Provided data Block Start

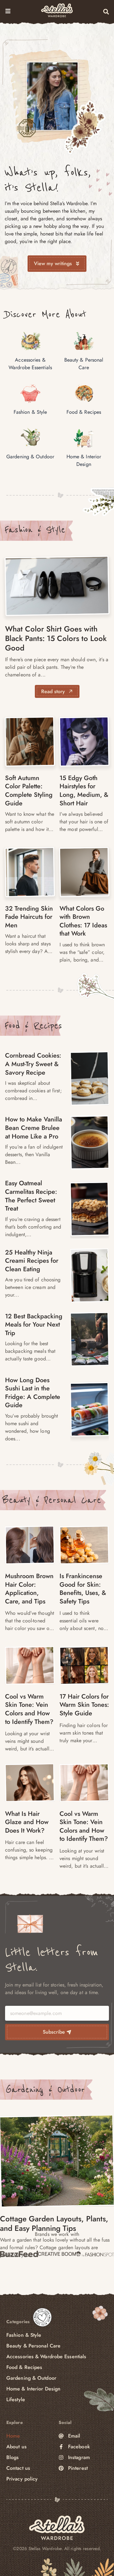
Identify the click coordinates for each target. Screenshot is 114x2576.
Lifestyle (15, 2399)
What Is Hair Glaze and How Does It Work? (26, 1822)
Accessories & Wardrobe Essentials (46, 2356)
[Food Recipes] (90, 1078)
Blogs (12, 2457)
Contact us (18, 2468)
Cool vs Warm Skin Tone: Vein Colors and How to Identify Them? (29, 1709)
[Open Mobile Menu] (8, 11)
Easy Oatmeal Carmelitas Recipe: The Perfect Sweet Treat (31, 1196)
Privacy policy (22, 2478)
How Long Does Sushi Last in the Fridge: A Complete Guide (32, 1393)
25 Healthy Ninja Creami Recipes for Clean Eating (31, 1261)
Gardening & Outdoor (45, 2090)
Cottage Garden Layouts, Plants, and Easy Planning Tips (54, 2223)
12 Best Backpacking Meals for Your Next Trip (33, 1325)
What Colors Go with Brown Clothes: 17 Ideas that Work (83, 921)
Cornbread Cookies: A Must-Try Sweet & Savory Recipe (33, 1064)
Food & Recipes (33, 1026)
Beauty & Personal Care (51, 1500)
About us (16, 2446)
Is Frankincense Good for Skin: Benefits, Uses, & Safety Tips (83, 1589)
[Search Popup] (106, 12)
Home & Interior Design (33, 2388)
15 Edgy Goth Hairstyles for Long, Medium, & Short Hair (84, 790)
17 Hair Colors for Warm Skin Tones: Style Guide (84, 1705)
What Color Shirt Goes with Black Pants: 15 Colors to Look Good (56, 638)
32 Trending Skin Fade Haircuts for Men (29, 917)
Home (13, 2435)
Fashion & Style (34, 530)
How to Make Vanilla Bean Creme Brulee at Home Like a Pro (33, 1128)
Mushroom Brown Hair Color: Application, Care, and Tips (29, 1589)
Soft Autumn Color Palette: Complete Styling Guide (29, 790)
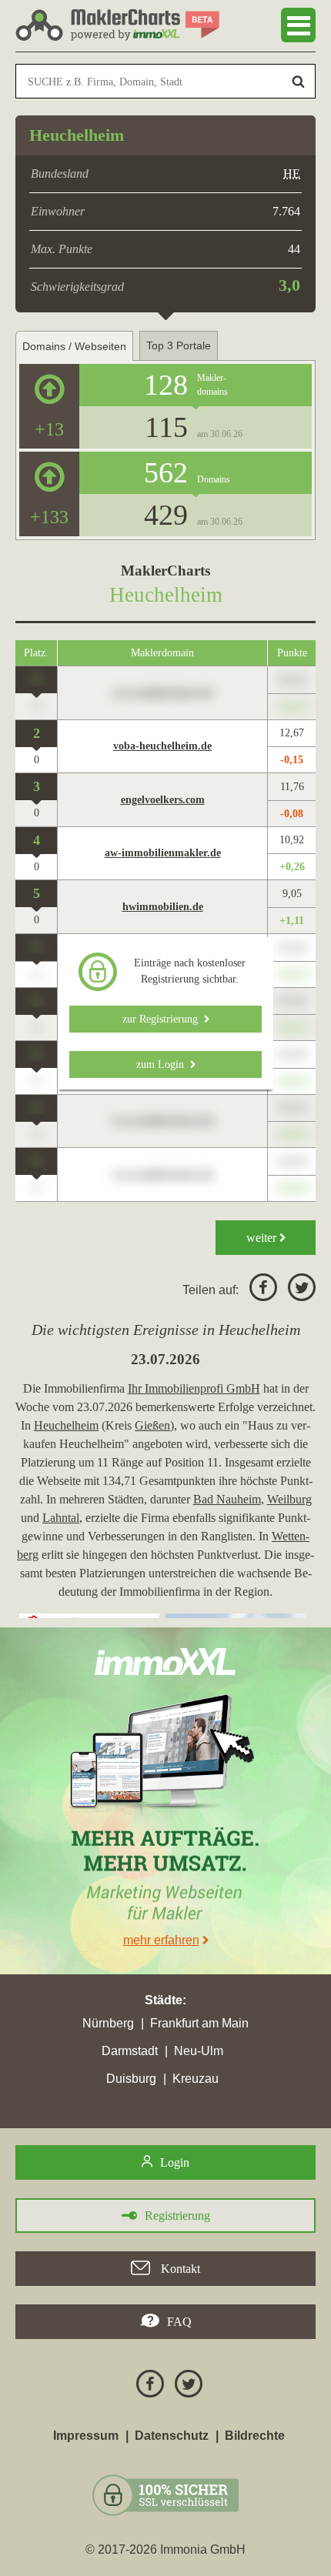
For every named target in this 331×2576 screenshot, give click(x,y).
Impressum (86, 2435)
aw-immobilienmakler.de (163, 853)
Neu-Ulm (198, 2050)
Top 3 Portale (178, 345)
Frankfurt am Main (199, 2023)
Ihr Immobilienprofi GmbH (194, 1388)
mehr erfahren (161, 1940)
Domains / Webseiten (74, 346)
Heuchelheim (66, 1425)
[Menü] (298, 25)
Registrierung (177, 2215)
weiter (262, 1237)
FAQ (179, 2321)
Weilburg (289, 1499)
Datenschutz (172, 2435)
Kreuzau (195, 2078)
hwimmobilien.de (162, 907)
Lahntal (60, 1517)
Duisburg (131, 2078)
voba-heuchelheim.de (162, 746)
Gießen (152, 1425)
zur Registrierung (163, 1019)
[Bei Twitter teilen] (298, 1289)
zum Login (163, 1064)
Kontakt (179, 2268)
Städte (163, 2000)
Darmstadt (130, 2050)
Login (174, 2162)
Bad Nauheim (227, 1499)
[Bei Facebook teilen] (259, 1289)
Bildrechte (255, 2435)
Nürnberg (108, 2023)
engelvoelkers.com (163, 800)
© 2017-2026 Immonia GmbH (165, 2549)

Provided data Block End
Provided data Block Start

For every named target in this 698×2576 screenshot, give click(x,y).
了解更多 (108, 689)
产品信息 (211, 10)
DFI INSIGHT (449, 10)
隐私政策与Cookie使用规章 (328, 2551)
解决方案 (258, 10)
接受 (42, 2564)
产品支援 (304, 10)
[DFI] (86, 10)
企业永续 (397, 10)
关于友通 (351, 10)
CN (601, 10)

Provided data Block End
Provided data Block Start

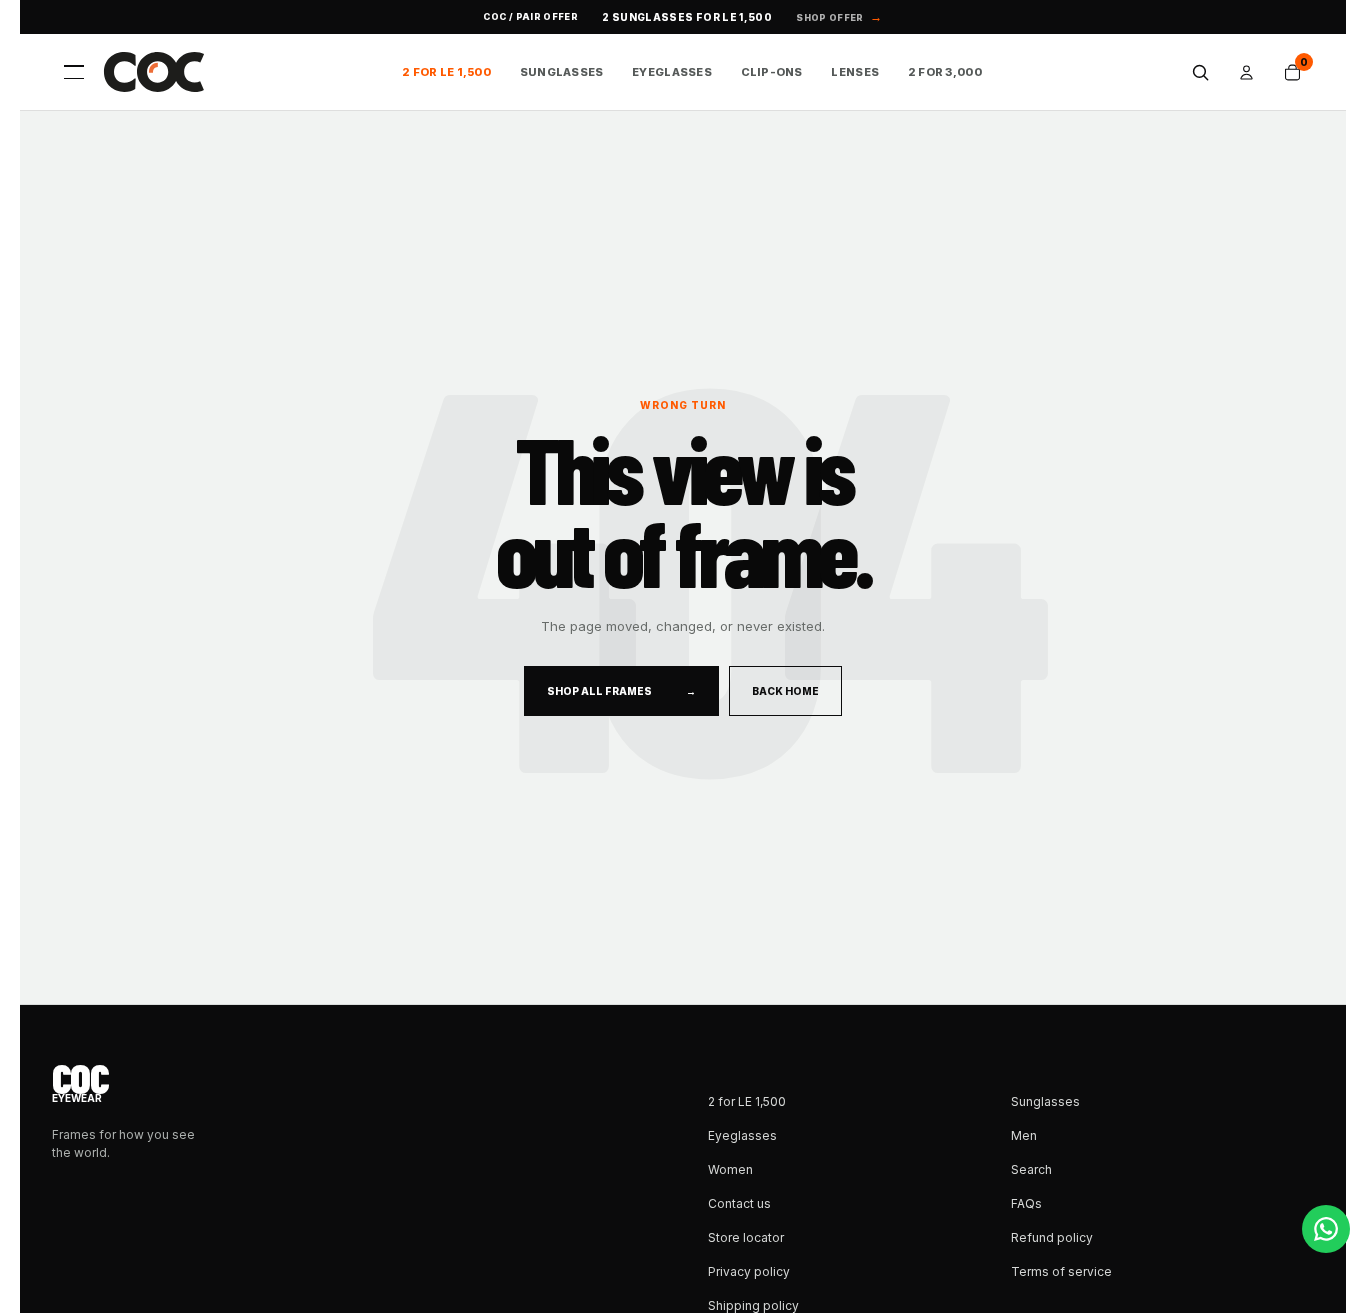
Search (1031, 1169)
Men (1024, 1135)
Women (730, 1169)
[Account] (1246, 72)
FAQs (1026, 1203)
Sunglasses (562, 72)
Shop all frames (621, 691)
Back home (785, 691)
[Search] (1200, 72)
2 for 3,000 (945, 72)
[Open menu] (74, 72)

Provided data Block End

Task instructions: Copy the lines above exactly, beginning at the line that has "25 Healthy Ninja" and stopping after the line that has "Cornbread Cookies: A", and omit the rest.

Solution to this exercise:
25 Healthy Ninja Creami Recipes for Clean Eating (31, 1261)
Gardening & Outdoor (45, 2090)
Cottage Garden Layouts, Plants, and Easy Planning Tips (54, 2223)
12 Best Backpacking Meals for Your Next Trip (33, 1325)
What Colors Go with Brown Clothes: 17 Ideas that Work (83, 921)
Cornbread Cookies: A Must-Try Sweet & Savory Recipe (33, 1064)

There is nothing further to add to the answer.